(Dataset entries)
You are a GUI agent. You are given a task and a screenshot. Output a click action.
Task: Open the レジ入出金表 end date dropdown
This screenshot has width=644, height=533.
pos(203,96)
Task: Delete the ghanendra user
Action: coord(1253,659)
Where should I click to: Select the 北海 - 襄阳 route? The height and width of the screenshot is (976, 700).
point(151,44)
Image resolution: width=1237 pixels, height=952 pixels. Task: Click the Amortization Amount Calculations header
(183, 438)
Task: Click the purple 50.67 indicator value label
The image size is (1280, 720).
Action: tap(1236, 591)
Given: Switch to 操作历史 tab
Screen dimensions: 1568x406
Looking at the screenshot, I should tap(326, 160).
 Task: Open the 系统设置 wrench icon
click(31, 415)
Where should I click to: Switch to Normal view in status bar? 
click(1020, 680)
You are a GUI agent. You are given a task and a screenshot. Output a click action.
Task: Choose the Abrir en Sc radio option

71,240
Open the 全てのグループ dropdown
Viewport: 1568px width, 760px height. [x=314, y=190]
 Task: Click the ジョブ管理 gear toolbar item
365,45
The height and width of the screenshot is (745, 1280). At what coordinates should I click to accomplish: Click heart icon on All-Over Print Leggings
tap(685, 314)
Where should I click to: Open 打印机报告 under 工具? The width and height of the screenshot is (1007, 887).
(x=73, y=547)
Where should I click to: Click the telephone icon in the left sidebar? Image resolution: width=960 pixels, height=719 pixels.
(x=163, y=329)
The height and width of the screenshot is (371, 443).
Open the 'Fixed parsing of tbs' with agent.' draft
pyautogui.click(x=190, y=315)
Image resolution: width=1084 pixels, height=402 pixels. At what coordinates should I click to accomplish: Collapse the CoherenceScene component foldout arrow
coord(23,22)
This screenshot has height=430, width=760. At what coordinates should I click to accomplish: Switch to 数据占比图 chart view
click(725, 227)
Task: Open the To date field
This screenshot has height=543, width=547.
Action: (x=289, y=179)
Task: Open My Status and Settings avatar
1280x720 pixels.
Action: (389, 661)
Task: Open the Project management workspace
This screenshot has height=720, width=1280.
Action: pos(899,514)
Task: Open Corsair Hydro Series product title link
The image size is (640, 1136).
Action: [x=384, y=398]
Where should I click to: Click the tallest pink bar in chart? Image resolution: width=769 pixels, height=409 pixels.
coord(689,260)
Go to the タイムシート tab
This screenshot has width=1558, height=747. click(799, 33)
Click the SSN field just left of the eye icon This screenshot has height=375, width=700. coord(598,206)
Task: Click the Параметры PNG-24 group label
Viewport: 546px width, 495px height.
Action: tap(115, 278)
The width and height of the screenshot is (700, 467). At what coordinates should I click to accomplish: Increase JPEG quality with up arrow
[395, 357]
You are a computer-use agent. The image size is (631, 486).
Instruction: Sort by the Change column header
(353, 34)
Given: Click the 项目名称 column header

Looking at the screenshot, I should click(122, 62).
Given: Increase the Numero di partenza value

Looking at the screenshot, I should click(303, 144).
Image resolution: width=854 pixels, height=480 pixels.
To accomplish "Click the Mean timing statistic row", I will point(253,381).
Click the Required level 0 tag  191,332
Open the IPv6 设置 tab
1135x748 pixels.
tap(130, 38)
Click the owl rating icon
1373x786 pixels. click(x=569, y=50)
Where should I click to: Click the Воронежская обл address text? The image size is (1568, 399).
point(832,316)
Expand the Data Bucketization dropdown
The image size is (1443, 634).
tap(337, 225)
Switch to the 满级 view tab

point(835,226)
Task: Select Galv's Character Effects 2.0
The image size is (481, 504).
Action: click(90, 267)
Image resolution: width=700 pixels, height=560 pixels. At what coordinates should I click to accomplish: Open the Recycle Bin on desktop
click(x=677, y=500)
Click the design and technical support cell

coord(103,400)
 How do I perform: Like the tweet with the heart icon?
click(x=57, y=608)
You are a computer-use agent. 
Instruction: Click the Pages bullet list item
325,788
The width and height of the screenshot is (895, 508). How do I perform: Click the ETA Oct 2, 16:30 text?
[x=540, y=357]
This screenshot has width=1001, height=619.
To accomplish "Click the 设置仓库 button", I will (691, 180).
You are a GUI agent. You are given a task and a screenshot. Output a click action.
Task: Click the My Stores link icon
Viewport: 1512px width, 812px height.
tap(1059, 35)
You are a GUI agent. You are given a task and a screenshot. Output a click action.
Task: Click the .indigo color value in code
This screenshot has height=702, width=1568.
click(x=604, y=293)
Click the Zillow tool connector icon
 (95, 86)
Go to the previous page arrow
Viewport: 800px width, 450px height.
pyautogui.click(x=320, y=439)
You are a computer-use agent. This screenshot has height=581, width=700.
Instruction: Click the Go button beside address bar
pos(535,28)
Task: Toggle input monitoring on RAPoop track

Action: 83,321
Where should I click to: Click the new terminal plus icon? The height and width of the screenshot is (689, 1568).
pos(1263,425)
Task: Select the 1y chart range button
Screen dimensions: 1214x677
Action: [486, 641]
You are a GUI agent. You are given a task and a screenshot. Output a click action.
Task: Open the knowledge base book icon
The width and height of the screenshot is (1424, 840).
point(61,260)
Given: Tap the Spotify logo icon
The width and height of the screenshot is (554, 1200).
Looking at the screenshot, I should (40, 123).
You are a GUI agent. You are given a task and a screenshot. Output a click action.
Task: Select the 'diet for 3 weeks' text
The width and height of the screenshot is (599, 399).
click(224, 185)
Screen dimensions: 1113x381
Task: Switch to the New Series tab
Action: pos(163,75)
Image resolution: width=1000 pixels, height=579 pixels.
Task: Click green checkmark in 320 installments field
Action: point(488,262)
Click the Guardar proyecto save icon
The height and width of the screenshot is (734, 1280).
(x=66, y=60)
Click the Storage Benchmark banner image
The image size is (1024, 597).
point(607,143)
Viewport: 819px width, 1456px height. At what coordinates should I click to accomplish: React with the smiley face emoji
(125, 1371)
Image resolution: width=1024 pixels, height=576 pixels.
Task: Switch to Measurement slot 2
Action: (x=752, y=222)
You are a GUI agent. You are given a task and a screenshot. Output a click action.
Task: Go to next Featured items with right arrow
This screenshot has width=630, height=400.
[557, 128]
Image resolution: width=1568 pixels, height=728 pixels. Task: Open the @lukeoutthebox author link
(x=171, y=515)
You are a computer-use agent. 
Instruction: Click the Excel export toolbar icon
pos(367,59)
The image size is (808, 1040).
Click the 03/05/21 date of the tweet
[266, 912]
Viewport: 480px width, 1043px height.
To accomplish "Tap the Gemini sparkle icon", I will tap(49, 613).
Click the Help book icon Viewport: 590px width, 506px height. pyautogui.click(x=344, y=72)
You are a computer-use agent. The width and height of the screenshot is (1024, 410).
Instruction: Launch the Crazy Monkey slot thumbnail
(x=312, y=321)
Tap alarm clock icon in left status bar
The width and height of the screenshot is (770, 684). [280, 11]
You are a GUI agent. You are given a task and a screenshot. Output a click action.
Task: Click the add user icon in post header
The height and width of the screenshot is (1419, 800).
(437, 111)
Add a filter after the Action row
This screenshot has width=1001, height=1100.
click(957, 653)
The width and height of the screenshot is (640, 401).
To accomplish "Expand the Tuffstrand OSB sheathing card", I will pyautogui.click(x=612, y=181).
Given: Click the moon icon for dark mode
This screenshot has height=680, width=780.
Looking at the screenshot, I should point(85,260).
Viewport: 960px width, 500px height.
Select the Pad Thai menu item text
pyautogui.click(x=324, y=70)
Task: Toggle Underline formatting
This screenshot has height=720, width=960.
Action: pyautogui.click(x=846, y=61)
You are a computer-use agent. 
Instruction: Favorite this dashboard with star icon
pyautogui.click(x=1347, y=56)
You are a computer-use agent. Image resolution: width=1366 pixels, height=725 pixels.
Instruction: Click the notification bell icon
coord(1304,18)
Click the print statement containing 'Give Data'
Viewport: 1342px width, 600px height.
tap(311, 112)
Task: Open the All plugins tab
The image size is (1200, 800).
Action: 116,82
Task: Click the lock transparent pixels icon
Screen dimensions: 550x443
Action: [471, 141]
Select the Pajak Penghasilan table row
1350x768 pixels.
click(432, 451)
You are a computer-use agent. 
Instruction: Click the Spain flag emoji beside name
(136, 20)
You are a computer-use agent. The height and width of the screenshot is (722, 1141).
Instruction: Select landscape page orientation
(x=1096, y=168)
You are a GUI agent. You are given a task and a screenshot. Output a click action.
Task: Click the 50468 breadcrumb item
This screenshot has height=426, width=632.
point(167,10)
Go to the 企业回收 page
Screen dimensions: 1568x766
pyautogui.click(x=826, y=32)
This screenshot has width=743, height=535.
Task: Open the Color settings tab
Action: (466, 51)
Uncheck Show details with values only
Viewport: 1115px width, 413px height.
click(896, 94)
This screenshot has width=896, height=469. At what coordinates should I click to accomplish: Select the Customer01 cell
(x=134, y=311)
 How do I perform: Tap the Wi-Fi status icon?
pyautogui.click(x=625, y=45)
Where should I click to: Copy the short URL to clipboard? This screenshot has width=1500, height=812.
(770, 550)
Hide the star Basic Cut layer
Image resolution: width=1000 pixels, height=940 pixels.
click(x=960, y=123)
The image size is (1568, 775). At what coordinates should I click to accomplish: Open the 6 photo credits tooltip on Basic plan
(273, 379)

Work to be completed -> Using only the data above, copy out the lines that include the word "label".

Your response ->
Task: Click the purple 50.67 indicator value label
Task: Click the Параметры PNG-24 group label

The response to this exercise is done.